Yo Han tertawa dan kembali Gangga Dewi menjadi terkejut. “Ha-ha-ha, Locianpwe sungguh lucu. Kalau aku dianggap Tong Sam Cong, lalu siapa yang menjadi Sun Go Kong, See Ceng dan Ti Pat Kay?”

“Engkau tahu pula akan cerita See-yu-ki?”

“Locianpwe, aku adalah seorang kutu buku. Hampir semua kitab kuno telah kubaca habis. Dongeng-dongeng seperti See-yu-ki, Hong-sin-pong, Sie Jin Kui, Sam Kok dan yang lain telah saya baca semua!”

“Omitohud.... engkau memang anak ajaib! Anak yatim piatu, sebatang kara, dalam usia dua belas tahun telah membaca semua dongeng kuno yang mengandung filsafat itu! Engkua sudah pula membaca Su-si Ngo-keng?”

Dapat dibayangkan betapa Gangga Dewi melongo ketika melihat anak itu mengangguk dan menjawab dengan sikap bersahaja, “Juga banyak kitab Agama Buddha, kitab sejarah yang penuh kekerasan.”

Setelah sejenak tak mampu bicara saking kagum dan herannya, Gangga Dewi lalu bertanya, “Yo Han, setelah kini engkau terbebas dari Ang I Moli, engkau hendak ke mana? Apa yang akan kaulakukan?”

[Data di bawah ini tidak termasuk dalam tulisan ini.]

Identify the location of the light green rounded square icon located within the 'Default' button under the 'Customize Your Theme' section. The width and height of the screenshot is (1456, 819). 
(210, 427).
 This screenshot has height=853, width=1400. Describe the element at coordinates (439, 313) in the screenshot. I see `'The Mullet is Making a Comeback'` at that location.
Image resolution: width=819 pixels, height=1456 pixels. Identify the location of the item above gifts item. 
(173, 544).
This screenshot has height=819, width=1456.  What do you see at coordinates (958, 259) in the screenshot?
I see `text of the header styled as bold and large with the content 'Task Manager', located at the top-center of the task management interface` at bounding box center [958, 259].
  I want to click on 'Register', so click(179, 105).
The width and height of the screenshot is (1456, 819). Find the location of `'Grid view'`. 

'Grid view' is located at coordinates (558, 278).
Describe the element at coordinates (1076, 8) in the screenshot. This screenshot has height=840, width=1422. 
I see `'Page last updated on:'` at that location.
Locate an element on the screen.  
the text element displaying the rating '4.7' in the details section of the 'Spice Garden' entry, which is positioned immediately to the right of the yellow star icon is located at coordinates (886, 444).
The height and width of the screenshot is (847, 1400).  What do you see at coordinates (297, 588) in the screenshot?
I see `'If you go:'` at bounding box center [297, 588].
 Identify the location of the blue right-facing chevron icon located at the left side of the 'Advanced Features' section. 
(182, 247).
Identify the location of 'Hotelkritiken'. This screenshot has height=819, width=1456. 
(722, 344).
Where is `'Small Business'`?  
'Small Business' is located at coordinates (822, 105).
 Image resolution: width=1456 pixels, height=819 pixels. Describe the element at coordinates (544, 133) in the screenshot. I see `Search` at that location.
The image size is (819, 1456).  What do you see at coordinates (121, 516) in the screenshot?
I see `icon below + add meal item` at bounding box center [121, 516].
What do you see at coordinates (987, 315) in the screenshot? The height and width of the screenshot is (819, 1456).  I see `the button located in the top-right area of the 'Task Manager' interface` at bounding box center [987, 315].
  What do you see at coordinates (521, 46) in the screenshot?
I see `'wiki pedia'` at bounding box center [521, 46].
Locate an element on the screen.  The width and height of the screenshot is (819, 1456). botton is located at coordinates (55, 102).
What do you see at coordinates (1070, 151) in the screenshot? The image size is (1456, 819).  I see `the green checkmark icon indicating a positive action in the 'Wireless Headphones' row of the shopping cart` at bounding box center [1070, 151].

“Locianpwe, aku seperti burung yang bebas terbang di udara. Aku tidak terikat oleh apapun juga. Melihat kejahatan Ang I Moli yang sudah tidak mengakui aku sebagai muridnya lagi, andaikata tidak ada Locianpwe yang menolongku, tentu aku pun tidak suka lagi bersamanya. Kini aku bebas, aku hendak pergi ke mana saja kakiku membawaku. Akan tetapi kalau mungkin, aku ingin sekali melihat kota Ceng-tu di Propinsi Secuan.”

Untuk ke sekian kalinya Gangga Dewi tertegun. Anak ini penuh kejutan, pikirnya. Sekecil ini sudah bicara tentang Propinsi Se-cuan, jauh di barat.

“Kota Ceng-tu di Se-cuan? Pernahkah engkau ke sana!”

Yo Han menggeleng kepala. “Akan tetapi aku tahu di mana letaknya, Locianpwe. Pernah aku mempelajari ilmu bumi dari kitab. Letaknya di barat, bukan? Kalau dari sini, menuju ke barat daya, melalui Propinsi-propinsi San-si, Shen-si, lalu masuk Propinsi Se-cuan.”

Gangga Dewi yang baru saja melewati propinsi-propinsi itu ketika ia meninggalkan Bhutan, tersenyum. Keanehan anak ini demikian luar biasa sehingga terdengar lucu!

“Anak baik, kalau boleh aku mengetahui. Engkau hendak ke Ceng-tu di Se-cuan ada keperluan apakah?”

“Locianpwe, baru-baru ini aku membaca kitab sejarah dan aku ingin sekali melihat batu monumen yang didirikan oleh Chang Sian Cung.”

“Ahhh? Batu monumen terkutuk itu? Engkau tahu tentang batu monumen itu?”

“Aku. telah membaca sejarahnya, Lo
cianpwe. Bukankah di batu monumen itu terdapat satu huruf saja, yaitu hurufyang berbunyi BUNUH? Aku ingin melihatnya sendiri.”

“Yo Han, engkau tidak suka akan kejahatan dan kekerasan, kenapa engkau ingin melihat batu monumen terkutuk, lambang kekejaman dan pembunuhan itu?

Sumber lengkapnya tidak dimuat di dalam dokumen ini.